Department of Urology, Peking University Third Hospital, 49 North Garden Road, Haidian, Beijing, 100191, People's Republic of China.
Surg Endosc. 2024 Oct;38(10):5891-5902. doi: 10.1007/s00464-024-11041-0. Epub 2024 Aug 21.
To define the incidence and independent predictive factors of intraoperative adverse events (IOAEs) after minimally invasive radical nephrectomy and thrombectomy (RNAT) and to determine the impact of intraoperative adverse events on oncological outcomes.
A total of 294 patients underwent minimally invasive RNAT from January 2010 to December 2023 in our center were included. IOAEs are defined as any deviation from the normal surgical procedure during the operation course. Multivariate logistic regression analysis was performed to identify the independent predictive factors of IOAEs. The Kaplan-Meier curves was used to compare overall survival and cancer-specific survival between patients with IOAEs or not.

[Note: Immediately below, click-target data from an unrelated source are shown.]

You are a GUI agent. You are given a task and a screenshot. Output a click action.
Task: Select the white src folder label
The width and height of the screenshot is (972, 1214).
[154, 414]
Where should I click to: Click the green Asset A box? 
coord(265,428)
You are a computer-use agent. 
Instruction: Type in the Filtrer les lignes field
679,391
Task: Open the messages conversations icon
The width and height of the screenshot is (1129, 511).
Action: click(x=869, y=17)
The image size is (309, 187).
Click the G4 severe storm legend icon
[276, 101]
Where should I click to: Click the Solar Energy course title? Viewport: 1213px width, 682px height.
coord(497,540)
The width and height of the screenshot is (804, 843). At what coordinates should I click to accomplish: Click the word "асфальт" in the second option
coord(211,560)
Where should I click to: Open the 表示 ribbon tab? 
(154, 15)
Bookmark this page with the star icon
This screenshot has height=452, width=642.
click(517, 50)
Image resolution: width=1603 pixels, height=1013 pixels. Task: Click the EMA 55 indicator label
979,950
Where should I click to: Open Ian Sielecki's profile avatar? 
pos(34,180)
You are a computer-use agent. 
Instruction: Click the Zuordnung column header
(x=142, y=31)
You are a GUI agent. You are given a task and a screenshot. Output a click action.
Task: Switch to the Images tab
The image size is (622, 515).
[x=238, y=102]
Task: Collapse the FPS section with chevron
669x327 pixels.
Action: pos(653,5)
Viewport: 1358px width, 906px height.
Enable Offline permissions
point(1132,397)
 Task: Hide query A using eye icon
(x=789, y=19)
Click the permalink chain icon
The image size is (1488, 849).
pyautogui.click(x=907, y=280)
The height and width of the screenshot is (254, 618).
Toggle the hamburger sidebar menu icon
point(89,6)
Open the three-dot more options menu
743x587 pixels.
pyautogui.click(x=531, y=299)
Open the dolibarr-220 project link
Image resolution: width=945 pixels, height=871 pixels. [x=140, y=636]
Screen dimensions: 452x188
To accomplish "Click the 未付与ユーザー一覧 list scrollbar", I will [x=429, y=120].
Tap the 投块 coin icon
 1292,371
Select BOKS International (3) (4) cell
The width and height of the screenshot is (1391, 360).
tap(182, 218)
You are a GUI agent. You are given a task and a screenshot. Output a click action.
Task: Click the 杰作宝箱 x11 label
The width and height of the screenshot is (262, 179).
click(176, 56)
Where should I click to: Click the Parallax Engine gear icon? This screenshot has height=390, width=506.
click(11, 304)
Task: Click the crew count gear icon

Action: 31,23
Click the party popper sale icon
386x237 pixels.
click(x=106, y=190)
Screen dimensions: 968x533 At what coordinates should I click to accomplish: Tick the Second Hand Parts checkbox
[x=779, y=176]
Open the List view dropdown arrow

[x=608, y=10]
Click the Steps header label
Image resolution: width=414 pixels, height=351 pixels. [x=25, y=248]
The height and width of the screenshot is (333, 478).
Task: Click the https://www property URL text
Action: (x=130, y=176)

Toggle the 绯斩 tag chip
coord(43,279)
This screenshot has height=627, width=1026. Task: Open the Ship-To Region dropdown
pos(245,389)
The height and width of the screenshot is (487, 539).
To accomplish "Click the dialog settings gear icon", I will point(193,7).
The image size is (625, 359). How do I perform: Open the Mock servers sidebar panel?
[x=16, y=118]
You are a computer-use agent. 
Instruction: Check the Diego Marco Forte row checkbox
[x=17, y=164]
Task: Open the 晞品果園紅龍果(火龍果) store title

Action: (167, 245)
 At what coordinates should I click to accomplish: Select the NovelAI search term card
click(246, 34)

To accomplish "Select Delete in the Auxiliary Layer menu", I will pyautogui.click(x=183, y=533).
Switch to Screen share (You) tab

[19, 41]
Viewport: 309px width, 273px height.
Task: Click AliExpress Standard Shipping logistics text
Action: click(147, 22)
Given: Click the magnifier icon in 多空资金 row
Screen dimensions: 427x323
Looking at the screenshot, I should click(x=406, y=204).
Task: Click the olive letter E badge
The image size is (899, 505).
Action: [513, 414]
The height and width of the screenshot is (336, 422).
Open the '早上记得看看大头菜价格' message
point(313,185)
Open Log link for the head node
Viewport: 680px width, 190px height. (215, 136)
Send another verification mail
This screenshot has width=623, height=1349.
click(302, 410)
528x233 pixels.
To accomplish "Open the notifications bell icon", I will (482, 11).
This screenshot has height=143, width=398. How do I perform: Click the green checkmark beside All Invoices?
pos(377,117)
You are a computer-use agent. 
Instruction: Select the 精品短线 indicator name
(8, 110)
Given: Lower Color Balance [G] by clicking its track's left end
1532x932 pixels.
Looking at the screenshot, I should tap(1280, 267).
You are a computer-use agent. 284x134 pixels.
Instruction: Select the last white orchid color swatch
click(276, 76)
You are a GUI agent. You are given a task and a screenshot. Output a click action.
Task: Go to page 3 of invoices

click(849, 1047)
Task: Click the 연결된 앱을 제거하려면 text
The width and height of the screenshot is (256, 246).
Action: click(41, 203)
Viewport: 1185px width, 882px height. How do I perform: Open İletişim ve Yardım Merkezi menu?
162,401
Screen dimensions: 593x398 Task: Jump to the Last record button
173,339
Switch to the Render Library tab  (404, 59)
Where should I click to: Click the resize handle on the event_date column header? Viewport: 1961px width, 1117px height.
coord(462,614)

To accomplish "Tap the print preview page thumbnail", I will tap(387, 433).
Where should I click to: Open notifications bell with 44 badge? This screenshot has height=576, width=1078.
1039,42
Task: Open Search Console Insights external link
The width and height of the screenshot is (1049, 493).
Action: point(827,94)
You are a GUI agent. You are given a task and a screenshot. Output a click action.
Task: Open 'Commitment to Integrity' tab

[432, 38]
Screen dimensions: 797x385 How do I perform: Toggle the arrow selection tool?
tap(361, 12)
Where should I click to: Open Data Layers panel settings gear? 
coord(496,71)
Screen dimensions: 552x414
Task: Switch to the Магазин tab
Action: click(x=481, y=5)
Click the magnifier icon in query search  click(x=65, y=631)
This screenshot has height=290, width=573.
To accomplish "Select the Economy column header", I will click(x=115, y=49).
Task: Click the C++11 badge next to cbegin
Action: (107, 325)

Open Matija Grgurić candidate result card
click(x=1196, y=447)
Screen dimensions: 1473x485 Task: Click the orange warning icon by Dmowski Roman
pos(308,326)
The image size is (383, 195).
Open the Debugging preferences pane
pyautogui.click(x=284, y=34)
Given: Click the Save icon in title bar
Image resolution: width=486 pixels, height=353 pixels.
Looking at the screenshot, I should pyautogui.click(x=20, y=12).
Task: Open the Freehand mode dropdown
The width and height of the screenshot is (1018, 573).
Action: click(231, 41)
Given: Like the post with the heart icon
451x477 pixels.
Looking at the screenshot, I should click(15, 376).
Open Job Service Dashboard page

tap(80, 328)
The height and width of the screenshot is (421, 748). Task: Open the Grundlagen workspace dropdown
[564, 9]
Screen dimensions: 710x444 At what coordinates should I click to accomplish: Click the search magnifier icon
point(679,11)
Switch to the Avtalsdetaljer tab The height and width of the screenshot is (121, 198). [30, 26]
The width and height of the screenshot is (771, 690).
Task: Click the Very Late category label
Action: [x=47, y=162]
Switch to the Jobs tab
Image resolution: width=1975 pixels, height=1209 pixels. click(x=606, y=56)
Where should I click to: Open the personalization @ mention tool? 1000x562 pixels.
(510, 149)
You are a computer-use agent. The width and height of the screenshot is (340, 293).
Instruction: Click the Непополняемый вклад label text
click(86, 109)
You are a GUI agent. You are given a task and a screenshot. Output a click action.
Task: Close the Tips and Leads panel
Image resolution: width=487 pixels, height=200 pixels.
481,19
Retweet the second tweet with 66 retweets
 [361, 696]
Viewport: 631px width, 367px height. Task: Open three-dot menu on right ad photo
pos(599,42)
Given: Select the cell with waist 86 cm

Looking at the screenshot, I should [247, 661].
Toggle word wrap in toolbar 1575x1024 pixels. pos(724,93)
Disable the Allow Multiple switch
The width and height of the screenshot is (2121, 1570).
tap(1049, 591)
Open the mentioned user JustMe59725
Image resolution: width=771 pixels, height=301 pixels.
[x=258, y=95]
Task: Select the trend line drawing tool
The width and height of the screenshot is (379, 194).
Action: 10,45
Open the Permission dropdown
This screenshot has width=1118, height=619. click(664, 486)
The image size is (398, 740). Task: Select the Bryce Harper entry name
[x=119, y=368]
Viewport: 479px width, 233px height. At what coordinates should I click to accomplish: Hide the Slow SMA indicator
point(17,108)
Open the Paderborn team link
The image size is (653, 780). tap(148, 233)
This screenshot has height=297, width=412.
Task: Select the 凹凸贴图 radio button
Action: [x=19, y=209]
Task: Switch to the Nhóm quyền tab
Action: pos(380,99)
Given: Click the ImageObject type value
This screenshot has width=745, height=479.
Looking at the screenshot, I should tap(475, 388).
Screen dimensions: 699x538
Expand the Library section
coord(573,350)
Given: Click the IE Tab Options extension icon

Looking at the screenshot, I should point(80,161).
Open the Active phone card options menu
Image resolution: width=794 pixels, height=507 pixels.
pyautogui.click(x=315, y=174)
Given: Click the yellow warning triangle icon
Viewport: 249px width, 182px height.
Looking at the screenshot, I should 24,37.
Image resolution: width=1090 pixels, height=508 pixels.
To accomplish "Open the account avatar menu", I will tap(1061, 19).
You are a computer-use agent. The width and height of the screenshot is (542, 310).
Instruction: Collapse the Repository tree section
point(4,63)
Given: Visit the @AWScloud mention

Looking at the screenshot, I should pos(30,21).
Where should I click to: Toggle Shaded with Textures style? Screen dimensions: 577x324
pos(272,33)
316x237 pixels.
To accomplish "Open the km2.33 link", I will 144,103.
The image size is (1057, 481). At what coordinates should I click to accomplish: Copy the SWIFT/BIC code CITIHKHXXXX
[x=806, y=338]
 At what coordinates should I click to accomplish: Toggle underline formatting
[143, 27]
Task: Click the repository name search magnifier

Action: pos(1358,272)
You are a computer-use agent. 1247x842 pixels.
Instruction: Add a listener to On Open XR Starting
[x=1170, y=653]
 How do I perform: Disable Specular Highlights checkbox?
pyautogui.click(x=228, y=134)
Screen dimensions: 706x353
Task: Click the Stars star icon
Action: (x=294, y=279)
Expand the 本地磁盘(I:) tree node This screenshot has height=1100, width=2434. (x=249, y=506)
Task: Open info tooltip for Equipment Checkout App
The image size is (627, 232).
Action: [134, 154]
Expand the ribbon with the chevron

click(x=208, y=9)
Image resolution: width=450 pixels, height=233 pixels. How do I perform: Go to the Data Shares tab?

Seventy-four IOAEs occurred in 57 of 294 patients (19.4%) and the most frequent IOAEs were conversion to open surgery (42/74, 56.7%), followed by excessive hemorrhage (20/74, 27.0%). In multivariate logistic analysis, side (OR 0.0929; 95%Cl 0.0367-0.2160; p < 0.001), operation approach (OR 0.1762; 95%Cl 0.06828-0.4109; p < 0.001), and Mayo grade (OR 6.321; 95%Cl 3.846-11.13; p < 0.001) were independent predictive predictors of IOAEs during minimally invasive RNAT. IOAEs (OR 2.713; 95%Cl 1.242-5.897; p = 0.012) was an independent risk factor of the occurrence of postoperative complications. Between the patients with IOAEs or not, neither overall survival (OS) nor cancer-specific survival (CSS) showed statistical differences. Patients with postoperative complications show shorter OS and CSS.
We found that the independent predictive factors of minimally invasive RNAT were side, operation approach and Mayo grade, and it is a risk factor of the occurrence of postoperative complications. In addition, the occurrence of IOAEs had no effect on long-term oncological outcomes.
确定微创根治性肾切除术和血栓切除术(RNAT)后术中不良事件(IOAEs)的发生率和独立预测因素,并确定术中不良事件对肿瘤学结果的影响。
本研究共纳入 2010 年 1 月至 2023 年 12 月在我中心接受微创 RNAT 的 294 例患者。术中不良事件定义为手术过程中任何偏离正常手术程序的情况。采用多变量逻辑回归分析确定 IOAEs 的独立预测因素。使用 Kaplan-Meier 曲线比较有 IOAEs 或无 IOAEs 的患者的总生存和癌症特异性生存。
294 例患者中,57 例(19.4%)发生 74 次 IOAEs,最常见的 IOAEs 为转为开放手术(42/74,56.7%),其次为大量出血(20/74,27.0%)。多变量逻辑分析中,侧别(OR 0.0929;95%CI 0.0367-0.2160;p<0.001)、手术入路(OR 0.1762;95%CI 0.06828-0.4109;p<0.001)和 Mayo 分级(OR 6.321;95%CI 3.846-11.13;p<0.001)是微创 RNAT 术中 IOAEs 的独立预测因素。IOAEs(OR 2.713;95%CI 1.242-5.897;p=0.012)是术后并发症发生的独立危险因素。有 IOAEs 和无 IOAEs 的患者之间,总生存(OS)和癌症特异性生存(CSS)均无统计学差异。术后有并发症的患者 OS 和 CSS 更短。
我们发现微创 RNAT 的独立预测因素为侧别、手术入路和 Mayo 分级,是术后并发症发生的危险因素。此外,IOAEs 的发生对长期肿瘤学结果无影响。